Collected data
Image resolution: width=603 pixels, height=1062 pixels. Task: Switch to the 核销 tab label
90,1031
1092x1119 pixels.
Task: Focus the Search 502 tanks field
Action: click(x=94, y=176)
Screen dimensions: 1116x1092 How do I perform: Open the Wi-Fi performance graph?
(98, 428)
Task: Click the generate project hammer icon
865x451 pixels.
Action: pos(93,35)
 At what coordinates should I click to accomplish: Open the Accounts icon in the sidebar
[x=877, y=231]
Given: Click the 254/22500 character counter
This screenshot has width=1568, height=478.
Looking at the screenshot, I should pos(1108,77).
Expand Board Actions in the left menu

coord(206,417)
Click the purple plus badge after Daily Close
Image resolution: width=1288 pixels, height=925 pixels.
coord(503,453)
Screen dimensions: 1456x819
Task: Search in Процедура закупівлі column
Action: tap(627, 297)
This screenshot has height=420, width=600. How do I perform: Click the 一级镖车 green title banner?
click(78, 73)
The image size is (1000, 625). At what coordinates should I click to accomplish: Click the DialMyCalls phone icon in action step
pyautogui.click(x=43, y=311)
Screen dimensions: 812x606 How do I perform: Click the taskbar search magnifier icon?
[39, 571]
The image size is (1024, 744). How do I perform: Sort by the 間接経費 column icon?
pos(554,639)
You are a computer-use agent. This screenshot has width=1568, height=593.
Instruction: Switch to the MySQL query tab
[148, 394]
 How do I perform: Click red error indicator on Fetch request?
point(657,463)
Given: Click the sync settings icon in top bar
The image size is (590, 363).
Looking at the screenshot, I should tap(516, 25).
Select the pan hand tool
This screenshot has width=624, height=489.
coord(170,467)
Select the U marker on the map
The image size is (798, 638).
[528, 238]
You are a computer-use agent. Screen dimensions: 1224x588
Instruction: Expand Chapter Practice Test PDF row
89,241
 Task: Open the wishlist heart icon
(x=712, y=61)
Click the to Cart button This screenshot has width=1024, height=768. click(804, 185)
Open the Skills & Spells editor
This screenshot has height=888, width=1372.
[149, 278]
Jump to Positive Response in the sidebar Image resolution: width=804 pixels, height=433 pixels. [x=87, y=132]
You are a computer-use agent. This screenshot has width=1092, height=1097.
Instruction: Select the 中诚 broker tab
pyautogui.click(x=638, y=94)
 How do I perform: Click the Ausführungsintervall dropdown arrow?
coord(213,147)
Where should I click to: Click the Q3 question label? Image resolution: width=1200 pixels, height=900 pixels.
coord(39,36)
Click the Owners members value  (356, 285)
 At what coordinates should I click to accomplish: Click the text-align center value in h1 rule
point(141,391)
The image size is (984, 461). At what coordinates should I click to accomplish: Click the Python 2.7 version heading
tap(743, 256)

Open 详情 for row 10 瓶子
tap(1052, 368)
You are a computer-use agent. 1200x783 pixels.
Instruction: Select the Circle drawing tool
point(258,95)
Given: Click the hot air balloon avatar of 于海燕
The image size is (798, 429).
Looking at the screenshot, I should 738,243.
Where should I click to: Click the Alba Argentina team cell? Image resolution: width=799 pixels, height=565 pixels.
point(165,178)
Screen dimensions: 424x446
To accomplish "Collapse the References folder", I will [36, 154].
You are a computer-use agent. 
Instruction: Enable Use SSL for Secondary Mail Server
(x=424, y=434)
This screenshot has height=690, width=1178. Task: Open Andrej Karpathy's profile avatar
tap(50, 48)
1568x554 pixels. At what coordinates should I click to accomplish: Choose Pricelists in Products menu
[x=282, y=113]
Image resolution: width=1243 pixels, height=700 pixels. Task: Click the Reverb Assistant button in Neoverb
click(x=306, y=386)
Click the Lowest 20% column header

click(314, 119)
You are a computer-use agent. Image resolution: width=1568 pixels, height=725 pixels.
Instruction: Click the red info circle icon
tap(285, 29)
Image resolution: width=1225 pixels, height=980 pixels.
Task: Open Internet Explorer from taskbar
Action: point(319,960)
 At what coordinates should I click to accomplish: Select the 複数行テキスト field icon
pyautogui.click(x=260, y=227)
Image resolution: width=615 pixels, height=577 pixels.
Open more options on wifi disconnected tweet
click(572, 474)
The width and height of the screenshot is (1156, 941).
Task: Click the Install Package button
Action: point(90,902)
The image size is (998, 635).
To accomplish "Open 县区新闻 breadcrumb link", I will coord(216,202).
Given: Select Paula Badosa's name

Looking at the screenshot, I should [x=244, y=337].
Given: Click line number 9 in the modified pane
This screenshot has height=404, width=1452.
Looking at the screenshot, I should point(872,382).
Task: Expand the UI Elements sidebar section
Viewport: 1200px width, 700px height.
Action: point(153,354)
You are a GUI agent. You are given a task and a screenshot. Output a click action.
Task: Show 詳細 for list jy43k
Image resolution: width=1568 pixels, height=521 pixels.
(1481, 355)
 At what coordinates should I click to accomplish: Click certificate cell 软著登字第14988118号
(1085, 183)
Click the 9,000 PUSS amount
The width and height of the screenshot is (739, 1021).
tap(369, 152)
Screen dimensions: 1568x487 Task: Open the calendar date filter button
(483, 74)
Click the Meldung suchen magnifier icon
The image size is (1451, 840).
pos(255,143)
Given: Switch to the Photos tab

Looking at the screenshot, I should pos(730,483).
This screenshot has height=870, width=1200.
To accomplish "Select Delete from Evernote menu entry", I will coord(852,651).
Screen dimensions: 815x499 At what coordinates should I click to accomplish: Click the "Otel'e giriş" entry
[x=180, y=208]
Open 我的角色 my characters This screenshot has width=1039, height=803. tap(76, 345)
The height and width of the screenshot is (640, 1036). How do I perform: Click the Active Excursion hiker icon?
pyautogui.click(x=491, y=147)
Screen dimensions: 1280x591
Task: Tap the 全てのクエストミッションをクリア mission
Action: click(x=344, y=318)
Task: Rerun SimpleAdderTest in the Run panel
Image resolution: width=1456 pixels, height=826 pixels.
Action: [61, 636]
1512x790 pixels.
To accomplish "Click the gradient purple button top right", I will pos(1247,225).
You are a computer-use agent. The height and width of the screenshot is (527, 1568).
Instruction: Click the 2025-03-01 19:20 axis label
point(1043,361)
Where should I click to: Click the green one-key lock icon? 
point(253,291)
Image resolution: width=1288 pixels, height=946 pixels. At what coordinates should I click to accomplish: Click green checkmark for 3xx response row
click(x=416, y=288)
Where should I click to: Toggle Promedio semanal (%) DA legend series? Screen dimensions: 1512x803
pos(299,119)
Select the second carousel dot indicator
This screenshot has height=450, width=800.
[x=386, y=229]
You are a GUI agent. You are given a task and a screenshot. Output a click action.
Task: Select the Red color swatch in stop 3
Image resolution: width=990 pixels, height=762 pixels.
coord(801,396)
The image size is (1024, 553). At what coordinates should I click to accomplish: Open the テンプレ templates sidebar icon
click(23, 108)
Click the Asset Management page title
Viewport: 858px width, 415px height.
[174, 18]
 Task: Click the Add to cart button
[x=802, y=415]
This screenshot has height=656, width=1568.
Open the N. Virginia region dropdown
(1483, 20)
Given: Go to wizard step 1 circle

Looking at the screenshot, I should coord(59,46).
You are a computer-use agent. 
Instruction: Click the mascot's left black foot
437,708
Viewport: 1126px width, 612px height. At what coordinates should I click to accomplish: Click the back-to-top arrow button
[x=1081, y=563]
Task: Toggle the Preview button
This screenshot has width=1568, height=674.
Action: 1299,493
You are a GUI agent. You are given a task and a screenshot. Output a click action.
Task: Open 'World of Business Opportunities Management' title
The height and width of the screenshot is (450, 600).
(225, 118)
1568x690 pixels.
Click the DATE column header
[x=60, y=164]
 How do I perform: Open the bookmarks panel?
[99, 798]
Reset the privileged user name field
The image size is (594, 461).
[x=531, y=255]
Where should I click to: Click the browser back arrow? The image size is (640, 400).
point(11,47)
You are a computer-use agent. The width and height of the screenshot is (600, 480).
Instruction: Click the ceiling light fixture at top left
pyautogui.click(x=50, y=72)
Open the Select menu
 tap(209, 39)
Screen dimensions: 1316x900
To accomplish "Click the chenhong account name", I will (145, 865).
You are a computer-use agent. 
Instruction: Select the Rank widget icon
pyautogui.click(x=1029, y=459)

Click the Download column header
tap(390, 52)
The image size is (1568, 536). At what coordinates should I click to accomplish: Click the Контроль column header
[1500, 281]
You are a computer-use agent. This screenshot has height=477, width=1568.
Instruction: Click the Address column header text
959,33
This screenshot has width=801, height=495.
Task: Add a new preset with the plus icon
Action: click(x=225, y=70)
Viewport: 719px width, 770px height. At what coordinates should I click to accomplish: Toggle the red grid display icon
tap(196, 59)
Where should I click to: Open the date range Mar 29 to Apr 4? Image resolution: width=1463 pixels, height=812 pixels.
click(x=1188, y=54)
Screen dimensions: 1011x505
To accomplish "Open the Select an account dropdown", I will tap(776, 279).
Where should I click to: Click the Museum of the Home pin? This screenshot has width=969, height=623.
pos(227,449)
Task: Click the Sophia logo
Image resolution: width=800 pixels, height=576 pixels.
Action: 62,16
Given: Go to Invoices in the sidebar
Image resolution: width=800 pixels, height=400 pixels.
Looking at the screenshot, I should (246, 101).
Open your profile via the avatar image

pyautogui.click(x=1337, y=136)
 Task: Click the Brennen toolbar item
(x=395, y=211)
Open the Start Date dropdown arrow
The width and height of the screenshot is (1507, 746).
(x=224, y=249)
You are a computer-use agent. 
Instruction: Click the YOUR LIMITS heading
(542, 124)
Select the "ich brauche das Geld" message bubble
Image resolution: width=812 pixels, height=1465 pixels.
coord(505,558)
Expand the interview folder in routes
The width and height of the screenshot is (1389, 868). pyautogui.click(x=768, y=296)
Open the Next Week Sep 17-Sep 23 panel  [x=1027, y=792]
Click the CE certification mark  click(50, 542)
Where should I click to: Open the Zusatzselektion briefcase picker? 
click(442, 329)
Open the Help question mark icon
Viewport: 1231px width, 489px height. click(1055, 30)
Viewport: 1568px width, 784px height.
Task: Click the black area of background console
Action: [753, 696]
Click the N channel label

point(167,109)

● **Stated exercise**: Rewrite the stretch of the material from the line containing "Task: Rerun SimpleAdderTest in the Run panel" through the line containing "I will pos(1247,225).", replacing "purple" with "blue" and leaving everything else unchanged.

● **The output**:
Task: Rerun SimpleAdderTest in the Run panel
Image resolution: width=1456 pixels, height=826 pixels.
Action: [61, 636]
1512x790 pixels.
To accomplish "Click the gradient blue button top right", I will pos(1247,225).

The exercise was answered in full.